0:0 gegen Gladbach: VfL-Trainer Felix Magath sieht sein Team auf einem guten Weg.
"Ich kann mit dem Punkt leben. In der zweiten Halbzeit wäre sogar ein Sieg verdient gewesen", fügte er hinzu. Vor 30 000 Zuschauern waren die im Winter mit acht Spielern wieder einmal neu formierten Wolfsburger nach der Pause ihrem siebten Heimsieg in Serie gegen Gladbach ziemlich nahe. Gegen die stärkste Abwehr der Liga gab es aber kaum einmal ein Durchkommen.
Glück hatten die Niedersachsen, als Gladbachs Top-Stürmer Marco Reus in der 69. Minute allein vor Keeper Diego Benaglio auftauchte, die größte Chance im Spiel aber nicht nutzte. Dass dem Gladbacher Spiel die Leichtigkeit und Frische der Vorwochen fehlte, lag auch am starken VfL-Auftritt. Die umstrittene Transferpolitik des Trainers scheint sich auszuzahlen. Gladbachs Trainer Lucien Favre erteilte seinem Kollegen Magath in dieser Hinsicht Rückendeckung: "Wir konnten nicht so viele Lücken finden.
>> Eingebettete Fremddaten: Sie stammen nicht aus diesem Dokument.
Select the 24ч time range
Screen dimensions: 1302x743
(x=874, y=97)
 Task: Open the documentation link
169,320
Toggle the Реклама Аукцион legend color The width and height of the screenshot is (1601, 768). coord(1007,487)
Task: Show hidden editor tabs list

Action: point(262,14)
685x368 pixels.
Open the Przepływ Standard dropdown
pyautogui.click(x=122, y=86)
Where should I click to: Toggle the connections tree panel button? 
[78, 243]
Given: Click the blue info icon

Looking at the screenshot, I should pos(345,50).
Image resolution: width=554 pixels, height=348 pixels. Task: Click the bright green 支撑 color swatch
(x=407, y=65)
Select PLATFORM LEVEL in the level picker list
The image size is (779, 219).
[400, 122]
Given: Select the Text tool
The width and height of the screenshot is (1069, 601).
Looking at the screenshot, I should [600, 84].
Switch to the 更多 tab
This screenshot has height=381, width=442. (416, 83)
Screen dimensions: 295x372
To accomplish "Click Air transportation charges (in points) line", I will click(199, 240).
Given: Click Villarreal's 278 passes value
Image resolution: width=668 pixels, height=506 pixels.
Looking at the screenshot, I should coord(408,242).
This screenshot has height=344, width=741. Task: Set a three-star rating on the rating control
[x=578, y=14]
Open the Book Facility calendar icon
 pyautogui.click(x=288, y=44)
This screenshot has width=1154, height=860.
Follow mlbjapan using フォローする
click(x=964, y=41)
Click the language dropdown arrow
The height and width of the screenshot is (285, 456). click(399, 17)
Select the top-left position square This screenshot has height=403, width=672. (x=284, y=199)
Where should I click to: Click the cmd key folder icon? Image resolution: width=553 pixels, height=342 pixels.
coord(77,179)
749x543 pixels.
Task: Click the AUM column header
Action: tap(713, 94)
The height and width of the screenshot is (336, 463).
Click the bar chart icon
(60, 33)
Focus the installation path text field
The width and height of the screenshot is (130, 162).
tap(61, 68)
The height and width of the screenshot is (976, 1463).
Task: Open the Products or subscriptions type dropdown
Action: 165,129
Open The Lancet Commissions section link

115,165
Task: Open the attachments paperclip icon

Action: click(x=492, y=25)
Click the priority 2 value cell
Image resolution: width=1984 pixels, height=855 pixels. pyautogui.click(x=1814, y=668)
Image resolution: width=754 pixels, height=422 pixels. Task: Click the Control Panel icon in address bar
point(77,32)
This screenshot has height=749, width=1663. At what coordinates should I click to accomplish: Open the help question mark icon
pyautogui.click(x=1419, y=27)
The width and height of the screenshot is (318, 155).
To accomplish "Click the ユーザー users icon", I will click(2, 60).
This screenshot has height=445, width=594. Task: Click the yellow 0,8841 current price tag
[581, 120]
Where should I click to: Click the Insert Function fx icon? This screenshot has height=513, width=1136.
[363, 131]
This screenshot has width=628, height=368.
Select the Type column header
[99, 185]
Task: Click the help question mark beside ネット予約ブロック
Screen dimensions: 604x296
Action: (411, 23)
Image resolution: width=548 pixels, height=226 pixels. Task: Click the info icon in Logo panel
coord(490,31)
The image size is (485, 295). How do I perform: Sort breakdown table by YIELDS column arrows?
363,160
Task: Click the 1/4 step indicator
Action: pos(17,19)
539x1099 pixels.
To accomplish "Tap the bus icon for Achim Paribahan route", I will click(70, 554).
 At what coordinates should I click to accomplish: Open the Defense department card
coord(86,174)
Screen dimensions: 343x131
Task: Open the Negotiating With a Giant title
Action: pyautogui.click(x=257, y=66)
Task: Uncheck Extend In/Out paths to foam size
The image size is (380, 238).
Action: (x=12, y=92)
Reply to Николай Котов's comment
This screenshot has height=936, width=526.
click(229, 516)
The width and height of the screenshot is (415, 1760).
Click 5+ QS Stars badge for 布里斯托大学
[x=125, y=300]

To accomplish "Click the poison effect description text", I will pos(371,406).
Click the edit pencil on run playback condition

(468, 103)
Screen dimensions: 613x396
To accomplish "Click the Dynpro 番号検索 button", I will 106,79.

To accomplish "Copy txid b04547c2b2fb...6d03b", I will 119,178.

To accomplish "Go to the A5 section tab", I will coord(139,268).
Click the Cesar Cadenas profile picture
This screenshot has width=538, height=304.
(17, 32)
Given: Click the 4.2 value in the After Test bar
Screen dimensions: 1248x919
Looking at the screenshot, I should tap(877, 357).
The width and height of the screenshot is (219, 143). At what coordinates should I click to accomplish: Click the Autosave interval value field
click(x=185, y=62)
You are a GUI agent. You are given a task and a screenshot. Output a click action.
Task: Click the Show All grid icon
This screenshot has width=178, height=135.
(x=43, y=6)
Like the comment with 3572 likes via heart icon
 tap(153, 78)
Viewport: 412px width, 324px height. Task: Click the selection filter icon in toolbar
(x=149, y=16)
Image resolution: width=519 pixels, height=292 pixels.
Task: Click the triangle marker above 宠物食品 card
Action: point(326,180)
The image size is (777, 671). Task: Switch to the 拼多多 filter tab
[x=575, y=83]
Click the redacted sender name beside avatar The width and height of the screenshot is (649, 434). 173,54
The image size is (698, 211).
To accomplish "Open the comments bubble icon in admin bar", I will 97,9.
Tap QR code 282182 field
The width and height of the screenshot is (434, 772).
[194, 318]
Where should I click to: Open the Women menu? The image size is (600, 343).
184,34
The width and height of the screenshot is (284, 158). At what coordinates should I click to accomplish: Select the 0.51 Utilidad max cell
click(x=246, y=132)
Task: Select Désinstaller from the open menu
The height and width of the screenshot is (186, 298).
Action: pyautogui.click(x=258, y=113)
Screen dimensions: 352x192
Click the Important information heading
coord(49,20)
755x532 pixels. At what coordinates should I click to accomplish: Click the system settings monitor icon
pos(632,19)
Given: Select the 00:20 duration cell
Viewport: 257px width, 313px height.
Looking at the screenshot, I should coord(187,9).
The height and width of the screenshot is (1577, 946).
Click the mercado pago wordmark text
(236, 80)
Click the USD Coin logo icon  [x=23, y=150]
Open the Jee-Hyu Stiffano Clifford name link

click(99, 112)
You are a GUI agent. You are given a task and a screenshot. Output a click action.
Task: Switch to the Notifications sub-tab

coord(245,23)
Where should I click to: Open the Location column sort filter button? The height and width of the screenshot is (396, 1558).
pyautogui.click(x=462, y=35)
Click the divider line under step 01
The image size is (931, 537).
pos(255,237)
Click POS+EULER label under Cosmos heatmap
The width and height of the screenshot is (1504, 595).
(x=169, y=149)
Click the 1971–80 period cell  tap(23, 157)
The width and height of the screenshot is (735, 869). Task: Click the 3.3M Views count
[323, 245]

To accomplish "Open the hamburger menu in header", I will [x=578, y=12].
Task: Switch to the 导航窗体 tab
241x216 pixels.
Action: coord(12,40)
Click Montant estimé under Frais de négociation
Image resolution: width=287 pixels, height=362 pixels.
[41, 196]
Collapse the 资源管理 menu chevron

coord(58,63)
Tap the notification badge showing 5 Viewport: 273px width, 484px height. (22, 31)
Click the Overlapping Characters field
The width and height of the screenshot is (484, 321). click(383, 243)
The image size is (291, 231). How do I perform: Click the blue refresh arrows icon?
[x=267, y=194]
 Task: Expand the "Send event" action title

Der VfL hat sich klar verstärkt, das wird man in der Rückrunde feststellen", erklärte der Schweizer Trainer.
In Winterzugang Ibrahim Sissoko setzte Magath bereits den 36. Spieler in dieser Saison ein - Liga-Rekord. Der Ivorer erwies sich aber nicht wie der Tscheche Petr Jiracek oder der Brasilianer Felipe Lopez auf Anhieb als Verstärkung. Erst als Torjäger Mario Mandzukic, der die ersten 45 Minuten auf der Bank frieren musste, nach der Pause Sissoko ersetzte, lief es in der VfL-Offensive besser. Das räumte auch Magath ein, der zunächst auf Mandzukic verzichtet hatte. Mit der Trainingsleistung des Kroaten war er in den vergangenen Tagen nicht zufrieden gewesen. Deshalb hatte er auch einen kleinen Seitenhieb für Mandzukic parat, um den es zudem Wechselgerüchte gab. "Sein Auftritt war besser als in der Woche oder am vergangenen Wochenende", sagte Magath.